3. A Christian Husband protects his wife (vs. 28-30):
Your wife’s physical, emotional, and spiritual safety and development are of paramount importance to you. The passage here says, “no one ever hated his own body…”, implying that we have a natural desire to protect ourselves. That protecting instinct, that makes us flinch from pain, rest when we need it, eat when hungry, etc. should be extended to our wife. We hurt when she is hurting, and we do what we can to make the pain stop. When she is tired, we make sure she finds rest. When she is sick, we seek her healing. When she is lonely, we give her company. When she is down and needs encouragement, we are there. When she needs to be motivated to action, we find a way to make that happen.
This also extends to her spiritual life. It is not enough that she is protected and safe, we must also make sure she is growing spiritually.

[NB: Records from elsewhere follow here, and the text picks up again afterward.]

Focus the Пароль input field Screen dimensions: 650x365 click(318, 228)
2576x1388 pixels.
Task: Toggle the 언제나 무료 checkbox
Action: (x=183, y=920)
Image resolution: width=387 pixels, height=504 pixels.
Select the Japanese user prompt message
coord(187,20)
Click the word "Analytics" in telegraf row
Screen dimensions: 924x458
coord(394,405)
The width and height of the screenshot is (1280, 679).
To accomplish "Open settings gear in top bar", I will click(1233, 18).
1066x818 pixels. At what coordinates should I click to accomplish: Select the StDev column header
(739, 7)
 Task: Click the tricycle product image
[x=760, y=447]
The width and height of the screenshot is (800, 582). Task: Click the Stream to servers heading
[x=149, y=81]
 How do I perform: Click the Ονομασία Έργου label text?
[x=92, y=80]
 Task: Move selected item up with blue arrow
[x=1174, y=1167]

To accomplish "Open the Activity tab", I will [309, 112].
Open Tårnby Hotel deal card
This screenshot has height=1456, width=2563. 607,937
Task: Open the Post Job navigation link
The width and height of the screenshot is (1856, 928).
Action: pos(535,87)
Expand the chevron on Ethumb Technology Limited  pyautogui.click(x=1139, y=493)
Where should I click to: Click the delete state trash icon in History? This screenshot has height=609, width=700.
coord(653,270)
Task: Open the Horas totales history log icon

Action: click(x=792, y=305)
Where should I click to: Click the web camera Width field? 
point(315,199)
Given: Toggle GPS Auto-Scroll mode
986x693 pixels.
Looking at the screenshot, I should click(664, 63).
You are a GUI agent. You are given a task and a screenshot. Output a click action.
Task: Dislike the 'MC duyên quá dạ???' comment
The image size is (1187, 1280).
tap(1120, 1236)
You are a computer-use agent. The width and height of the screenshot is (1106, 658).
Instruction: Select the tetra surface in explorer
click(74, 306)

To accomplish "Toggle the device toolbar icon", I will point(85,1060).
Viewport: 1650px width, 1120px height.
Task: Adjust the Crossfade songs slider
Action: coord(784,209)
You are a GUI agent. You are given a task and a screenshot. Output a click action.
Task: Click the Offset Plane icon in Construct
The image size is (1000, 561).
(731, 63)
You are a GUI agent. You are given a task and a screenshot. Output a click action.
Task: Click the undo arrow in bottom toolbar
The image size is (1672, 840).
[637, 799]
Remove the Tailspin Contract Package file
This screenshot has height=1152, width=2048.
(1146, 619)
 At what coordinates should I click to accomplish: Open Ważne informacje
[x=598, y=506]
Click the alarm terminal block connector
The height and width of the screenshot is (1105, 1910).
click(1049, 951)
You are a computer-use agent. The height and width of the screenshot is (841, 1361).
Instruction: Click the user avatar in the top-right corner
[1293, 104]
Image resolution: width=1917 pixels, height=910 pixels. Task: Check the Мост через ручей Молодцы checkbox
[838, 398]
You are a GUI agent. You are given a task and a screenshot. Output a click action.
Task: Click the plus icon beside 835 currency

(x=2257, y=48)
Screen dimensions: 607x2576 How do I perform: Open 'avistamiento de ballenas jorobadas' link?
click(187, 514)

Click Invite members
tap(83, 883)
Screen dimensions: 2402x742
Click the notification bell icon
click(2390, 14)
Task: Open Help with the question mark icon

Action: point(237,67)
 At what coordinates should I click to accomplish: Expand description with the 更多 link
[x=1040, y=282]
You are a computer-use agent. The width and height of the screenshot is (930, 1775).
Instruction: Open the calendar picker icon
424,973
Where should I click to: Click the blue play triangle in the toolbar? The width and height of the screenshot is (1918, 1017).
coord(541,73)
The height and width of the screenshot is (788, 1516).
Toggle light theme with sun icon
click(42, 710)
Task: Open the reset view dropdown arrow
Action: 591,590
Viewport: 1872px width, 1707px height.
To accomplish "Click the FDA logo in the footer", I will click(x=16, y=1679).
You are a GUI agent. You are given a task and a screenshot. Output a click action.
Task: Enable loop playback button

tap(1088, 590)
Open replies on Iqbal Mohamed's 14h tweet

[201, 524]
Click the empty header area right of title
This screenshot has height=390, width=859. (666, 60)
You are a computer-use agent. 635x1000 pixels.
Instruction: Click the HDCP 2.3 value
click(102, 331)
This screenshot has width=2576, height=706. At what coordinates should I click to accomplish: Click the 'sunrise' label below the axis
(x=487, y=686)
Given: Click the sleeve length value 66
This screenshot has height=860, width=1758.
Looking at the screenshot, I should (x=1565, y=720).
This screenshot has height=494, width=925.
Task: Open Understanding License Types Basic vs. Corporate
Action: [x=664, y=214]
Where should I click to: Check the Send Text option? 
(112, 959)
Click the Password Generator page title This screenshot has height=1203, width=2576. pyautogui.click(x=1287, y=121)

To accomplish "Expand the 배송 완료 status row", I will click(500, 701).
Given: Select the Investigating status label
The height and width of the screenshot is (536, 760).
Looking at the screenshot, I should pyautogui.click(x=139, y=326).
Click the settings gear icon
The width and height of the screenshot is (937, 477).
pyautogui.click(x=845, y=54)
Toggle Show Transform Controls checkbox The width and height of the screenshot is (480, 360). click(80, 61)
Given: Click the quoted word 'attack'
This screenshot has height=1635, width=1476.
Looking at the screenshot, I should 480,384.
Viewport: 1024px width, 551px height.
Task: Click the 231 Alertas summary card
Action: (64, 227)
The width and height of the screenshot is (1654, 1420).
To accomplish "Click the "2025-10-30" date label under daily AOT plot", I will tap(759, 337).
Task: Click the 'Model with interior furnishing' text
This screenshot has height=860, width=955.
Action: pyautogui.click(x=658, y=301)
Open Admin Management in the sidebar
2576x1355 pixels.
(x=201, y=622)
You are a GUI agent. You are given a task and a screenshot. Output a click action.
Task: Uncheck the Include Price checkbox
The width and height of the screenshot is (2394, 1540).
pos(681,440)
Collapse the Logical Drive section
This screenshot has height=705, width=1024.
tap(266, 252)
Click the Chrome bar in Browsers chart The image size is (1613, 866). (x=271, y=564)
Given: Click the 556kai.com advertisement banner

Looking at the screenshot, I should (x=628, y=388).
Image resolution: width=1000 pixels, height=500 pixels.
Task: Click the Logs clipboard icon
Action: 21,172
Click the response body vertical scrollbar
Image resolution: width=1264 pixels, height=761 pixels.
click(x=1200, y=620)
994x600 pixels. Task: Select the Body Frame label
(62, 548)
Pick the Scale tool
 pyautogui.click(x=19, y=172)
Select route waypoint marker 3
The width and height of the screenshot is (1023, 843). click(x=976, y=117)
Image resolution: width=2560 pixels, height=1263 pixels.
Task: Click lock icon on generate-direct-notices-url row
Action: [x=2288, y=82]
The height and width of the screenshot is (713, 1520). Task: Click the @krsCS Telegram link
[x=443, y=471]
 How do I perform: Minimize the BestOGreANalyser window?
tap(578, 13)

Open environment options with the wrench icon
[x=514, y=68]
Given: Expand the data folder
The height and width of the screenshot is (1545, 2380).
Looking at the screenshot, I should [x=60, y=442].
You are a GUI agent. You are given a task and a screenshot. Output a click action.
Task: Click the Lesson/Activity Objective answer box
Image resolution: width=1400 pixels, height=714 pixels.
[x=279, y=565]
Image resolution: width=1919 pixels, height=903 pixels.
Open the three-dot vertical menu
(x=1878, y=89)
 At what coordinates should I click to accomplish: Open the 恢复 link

In the same way that we care for our own spiritual life, we also care for our wife’s.
Ask yourself: How is your wife’s prayer life? Is she reading scripture? What does she need to help her grow as a disciple? In what ways is she practicing her faith? Are you holding her accountable to the things that will help her be closer to Jesus? Are you praying for her, defending her from demonic attack? Are you being the spiritual leader of your home, helping each person there to follow and grow in Jesus? These are major priorities to a Christian husband.
4. A Christian Husband prioritizes His wife over all other family (vs. 31):
When the Bible says “leave his father and mother and cleave to his wife, and the two will become one flesh” it means that once you marry you are unified with that person in a way that no other human relationship can compare to. This includes the sexual union, but it also means that you have left your parents and have established a new family. Before you were married your main priority was your mother and father, now your main priority is to your wife, above anyone else. Yes, you still obey the fourth commandment and “honour your father and mother”, and even provide the needs of your extended family when they need help (1 Timothy 2:8), but not at the expense of your wife and children.
Ask yourself: Have you demonstrated that you have left your parents and are now cleaving to your wife? In what ways have you not “cut the apron strings”?